Snapdragon chips are normally associated with the processors that power our mobile devices. But Qualcomm is about to roll out its Snapdragon 8cx chips, designed for laptops – and it may just give Intel a run for its money.
Two years ago, Qualcomm put their Snapdragon processors made for mobile phones into laptops, such as the HP Envy x2 and Asus NovaGo. Phone processors have a different set of priorities compared to desktop processors like the chips from Intel. Snapdragon chips are designed to be fast while as battery-efficient as possible, to help you get through a day’s work while running on 3000mAh batteries. So, thanks to the battery-saving priorities of the 835, laptops could last up to 20 hours with their screens on.

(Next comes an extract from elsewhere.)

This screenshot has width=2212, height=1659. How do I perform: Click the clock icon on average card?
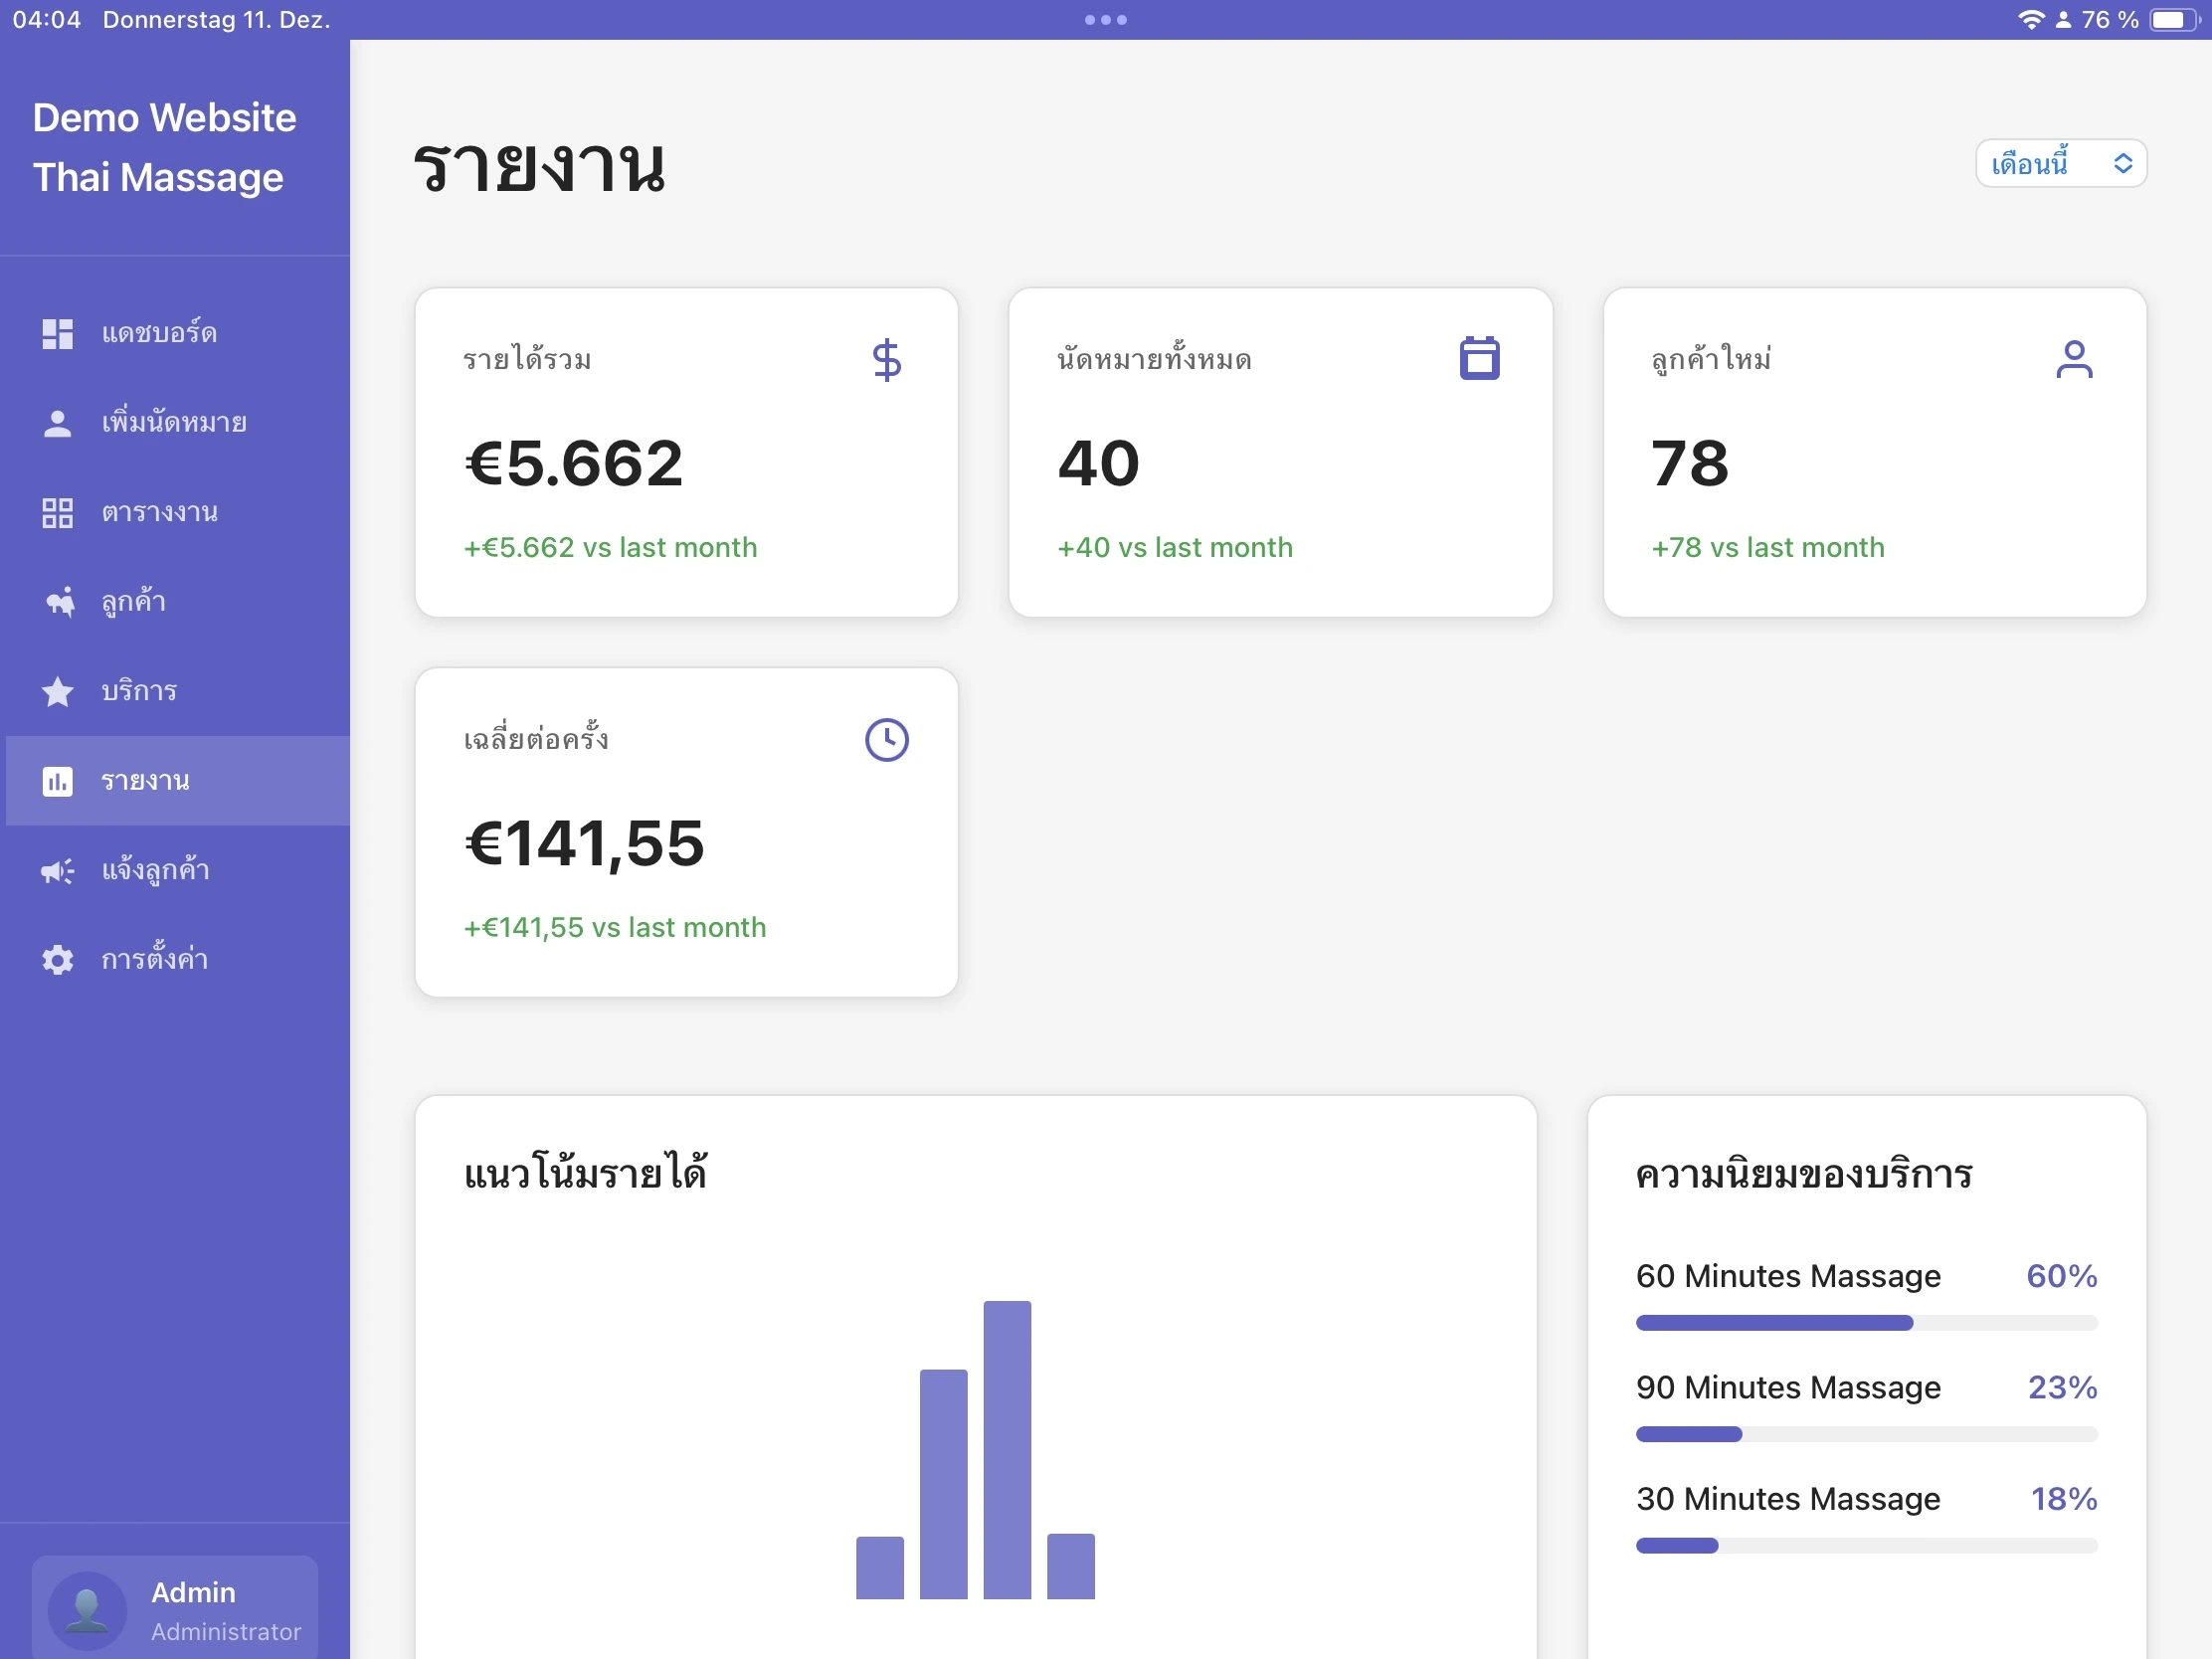click(x=886, y=740)
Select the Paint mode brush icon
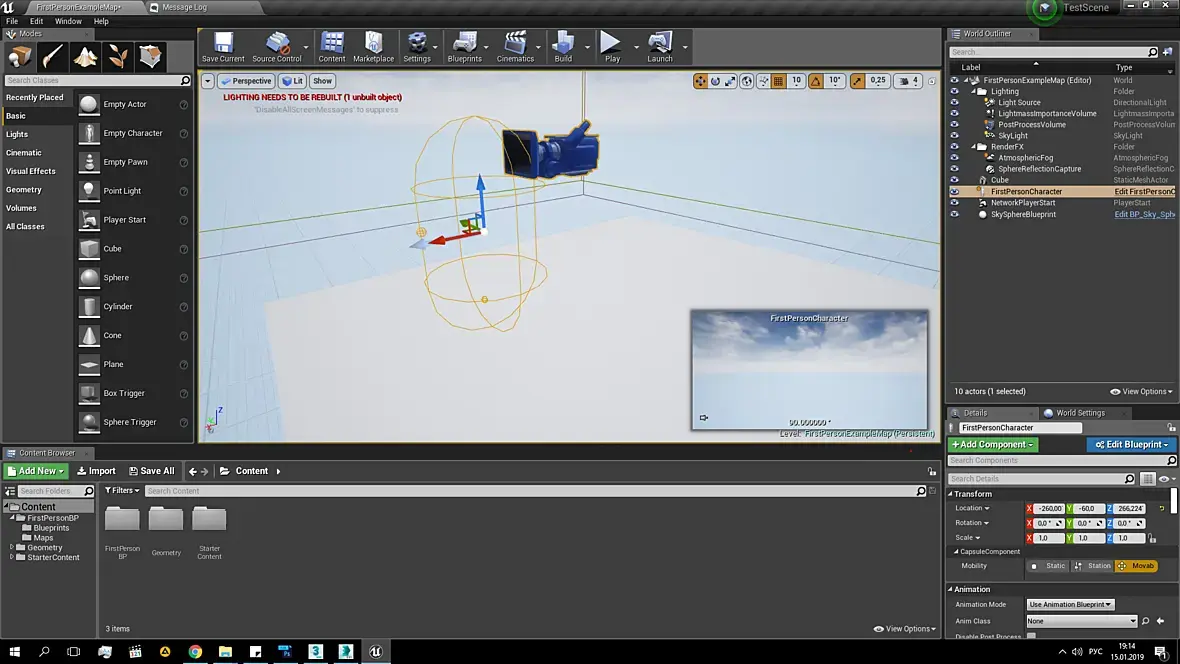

Qualcomm knew there would be a lot of excitement around a battery-focused processor. Speed, not battery, had always been their rival Intel’s top priority, as its chips were mostly designed for desktops that had power sources constantly attached. And so, now we have Qualcomm’s dedicated computer processor, the Snapdragon 8cx. It aims to boost laptop performance while keeping those glorious hours of screen-on time.
Video gamers and content creators – anyone who uses a laptop for more than internet browsing – will be pleased to know Qualcomm is beefing up its specs with you in mind. The chip itself is pretty similar to a Snapdragon 855, but with an enhanced GPU and CPU that is supposedly twice as fast as the 855.
Qualcomm doubled the number of transistors and memory bandwidth for more complex data transfers. The increased data pathway also enables output on dual 4K HDR external monitors, making this handy for home and work.
Readying themselves for the future, the 8cx is also 5G-enabled with its X55 5G modem, coupled with the older LTE one, so you can connect freely to both networks. And despite all this power, it’s 60% more power efficient than the 855.
Benchmarks against the Intel i5
To answer the big question, yes the Snapdragon 8cx does indeed seem to be giving the Intel i5 a run for its money. At least, that’s what tests are showing us.
Tests run by PCMark10 are indicating the 8cx is out-performing the i5 on several fronts. On Home Office application benchmarks, the 8cs just about edges out the i5 on points, suggesting that its speed and performance should be similar.
Don’t get too excited, though. These Microsoft apps have been optimized and integrated with Qualcomm technology, along with a list of other apps including Slack, Spotify, and Discord. But there are others that are still missing, most notably Google apps, such and Chrome. Qualcomm has promised such apps will be ported over soon and it’ll surely be a key collaboration.
But where the 8cx completely dominates the i5 is in its battery-efficiency. It can play videos on a loop up to 19:55 hours, while the i5 came in at 12:17. And when left on idle, the 8cx can last over 22 hours.
Night Raid benchmarks were also provided, which are a series of tests for devices with integrated graphics, powered by their CPU and GPUs. The i5’s CPU performance was better but still lost out overall thanks to the 8cx’s more advanced GPU – and by quite a bit. While we don’t know what computers Qualcomm tested its processor with, its benchmark scores are certainly creating a lot of excitement.
Who is going to want it?
For starters, the incoming existence of a chip like the 8cx isn’t going to change things too drastically for gamers. While its performance is significantly higher than the i5’s, it’s not high-end-ready but solid for indie titles and simple games for sure. Higher performances will still greatly depend on a dedicated graphics card to give that extra boost in graphical fidelity.
But where it really could set itself apart is in the battery life. You’re getting a lot more screen-on time here than usual, aiding productivity and people who frequently move around the office a lot without wanting to shut down the computer and wait for your laptop to reboot.
The 8cx also follows the Snapdragon’s concept of Always Connected PCs (ACPCs). Similar to mobile devices that are always on, always connected, ACPCs don’t want to be shut down but actively connected to cellular networks like an extension of your phone.
Granted, most telcos today don’t supply laptop-oriented plans so its ACPC concept may not be applicable for the most of us. But the potential success of the 8cx could open doors to a whole new way we use laptops and is certainly a welcome rival to a market dominated by Intel.